Hi,
I am new to elasticsearch and I am unable to figure out ideal configurations for my setup.
I have 2 nodes, 1 master/data node and 1 data node on 2 8GB RAM machines running on core processor 2.6Ghz.
I have a months backlog of data that I want to update into ElasticSearch from PostGres.
How I am doing it currently ?
I am using Python elasticsearch api to make Bulk queries to elasticsearch for batches of 1000 documents. It runs well for first few documents after that I start seeing errors like : -
- Out of Memory, java heap size.
- Flush Fail
- The data node is unable to get response from master
- Master responded too late
- and finally request Timeout
I have tried reducing the number of documents to 250 and increasing the timeout to 3000s but I still end up with the same errors eventually.

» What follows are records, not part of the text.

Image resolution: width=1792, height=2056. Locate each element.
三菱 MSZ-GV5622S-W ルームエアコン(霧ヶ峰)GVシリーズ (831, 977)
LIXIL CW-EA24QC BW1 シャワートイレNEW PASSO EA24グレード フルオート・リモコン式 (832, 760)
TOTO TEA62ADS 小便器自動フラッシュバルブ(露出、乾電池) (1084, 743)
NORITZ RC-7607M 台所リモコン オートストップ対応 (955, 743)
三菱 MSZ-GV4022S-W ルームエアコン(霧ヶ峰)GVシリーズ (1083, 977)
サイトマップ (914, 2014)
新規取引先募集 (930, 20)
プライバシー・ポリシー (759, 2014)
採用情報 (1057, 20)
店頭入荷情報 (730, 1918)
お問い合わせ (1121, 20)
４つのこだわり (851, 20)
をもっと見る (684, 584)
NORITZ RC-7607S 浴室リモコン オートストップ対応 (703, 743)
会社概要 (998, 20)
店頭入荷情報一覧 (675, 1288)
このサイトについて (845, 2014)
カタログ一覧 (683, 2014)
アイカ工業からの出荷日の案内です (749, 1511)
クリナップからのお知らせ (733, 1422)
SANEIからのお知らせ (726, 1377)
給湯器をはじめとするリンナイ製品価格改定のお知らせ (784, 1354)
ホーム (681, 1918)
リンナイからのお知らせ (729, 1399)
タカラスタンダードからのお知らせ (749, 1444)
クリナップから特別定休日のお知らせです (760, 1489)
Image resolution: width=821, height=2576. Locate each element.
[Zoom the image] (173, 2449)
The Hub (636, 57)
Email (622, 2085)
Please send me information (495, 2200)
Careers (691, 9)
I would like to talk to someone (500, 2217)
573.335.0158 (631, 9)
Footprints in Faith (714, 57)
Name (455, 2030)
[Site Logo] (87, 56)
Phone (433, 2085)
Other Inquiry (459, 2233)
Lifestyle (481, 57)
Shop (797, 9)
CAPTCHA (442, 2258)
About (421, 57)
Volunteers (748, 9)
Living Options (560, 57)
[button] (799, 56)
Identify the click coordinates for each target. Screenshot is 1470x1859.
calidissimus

The data model, so we are creating 1 Index per User and each Index contains 3 types. At the moment we have around 50 Users on our platform and the total data size is around 15Gb. The data will be updated in 1 batch process daily, so its bound to increase.
What we are using Elastic Search for ?
Mainly for aggregating (Groupby and filters) data points, there is no NLP involved or any textual search yet.
- Am I using elasticsearch for the wrong purpose ?
- Is my data model wrong for these kind of machines ?
- Do i need better hardware ?
- or can I improve this with some configuration changes ?
Thanks in Advance
P.S. Appologies, there is a lot of information is in the guide, I tried to go through it and make a few choices but so far those are definitely not working for us.